● TEXT SHOWN:
================================

And like as a host, you have a role to realize, like right now,
you are hosts of this gathering that we can do hard things gathering.
The guests may be listening to it at different moments.
They may be going on walks, but at some level, you are protecting them.
That's right. By choosing which guests you have on. You are protecting me by helping me feel
safe by honoring my work, by asking questions that are connecting you to me. You are modeling,
yes, love, but also power and protection. And so a good host practices the first thing
is generous authority, which is using your power as a host to connect
your guests to each other, to protect your guests from each other.
And to temporarily equalize.
And this is like, again, I said earlier, it's not rocket science.
Simple examples of what do I mean by protection?
David Gergen was a advisor to many presidents and was one of the moderators of the Kennedy
School Forum, which is at the Kennedy School in Massachusetts that has heads of state
visit, like once a week to talk to students.
You have 60 minutes.
The pet estate or whatever luminary is visiting to talk to like 22 year olds, right?
This is like a very special thing.
And maybe they're interviewed for 30 minutes,
40 minutes, and then there's a Q&A.
And at the beginning of every Q&A session,
David Gurgon says, is now time to turn to our community.
And there's a thousand people in the room.
A question ends with a question.
Oh, that's...
He's protecting the guests and people laugh.
And then always, there's like person three,
person four, person five, and you can probably imagine
who these people tend to be and who they tend to not be.
We'll be like, well, before I'm gonna ask something,
I want to just tell you about an experience I had in 1972
and David Gurgon will use his authority as a host
and say, a question ends with a question mark.
He'll cut them off, a question ends with a question mark. He'll cut them off.
A question ends with a question mark.
I'm really serious.
People start laughing nervously,
but it seems mean in the moment he's protecting the purpose.
Amen.
He's protecting the gathering.
It is sacred.
Those 20 minutes are sacred.
The head of state or whoever it is rarely gets to actually
hear what young people think.
Young people get to be treated seriously and sometimes ask questions that will shift to policy potentially.
He understands the larger purpose and he's using his generous authority to protect it in the moment. But he also, going back to Abby's earlier point around audacity, he stated the rules up front.
Yes.
And so whether it's the Kennedy School forum or whether it's a
warrant out mom's hoot nanny, gatherings are temporary social
constructs that if you choose to do, and again, it's anyone can do
this.
You know, excited about this digital course.
I'm choosing to launch it on your show because we can do hard
things.
And what harder thing can we do than gather,
and gather differently, and treat our time together as sacred?
And actually say, this is what I think we should be spending our time on.
Won't you come in?
And in order for us to be different,
we're going to put a few temporary rules that I'm going to enforce slightly, but you've
already said yes, and you're grateful for my generous hosting.
So grateful.
I think that I might suffer from this affliction more than the average bear, but assuming
that everyone knows the same etiquette is not, I don't like going into a million different spaces and not knowing
what's going to happen there and not knowing what's expected of me.
And not, I mean, our most ridiculous example is somebody invited me to a potluck and asked
me to bring a dish.
And so I brought a fucking dish, just a dish.

================================

● INFORMATION PROVIDED:

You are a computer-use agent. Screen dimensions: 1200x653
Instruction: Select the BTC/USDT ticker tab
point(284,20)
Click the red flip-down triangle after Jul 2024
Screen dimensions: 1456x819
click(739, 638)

================================

● WHAT TO DO: What is the Spanish translation of this sentence from the transcript on hosting: "He understands the larger purpose and he's using his generous authority to protect it in the moment."? The lines have nothing to do with the text.

● ANSWER: Él entiende el propósito más amplio y está usando su autoridad generosa para protegerlo en el momento.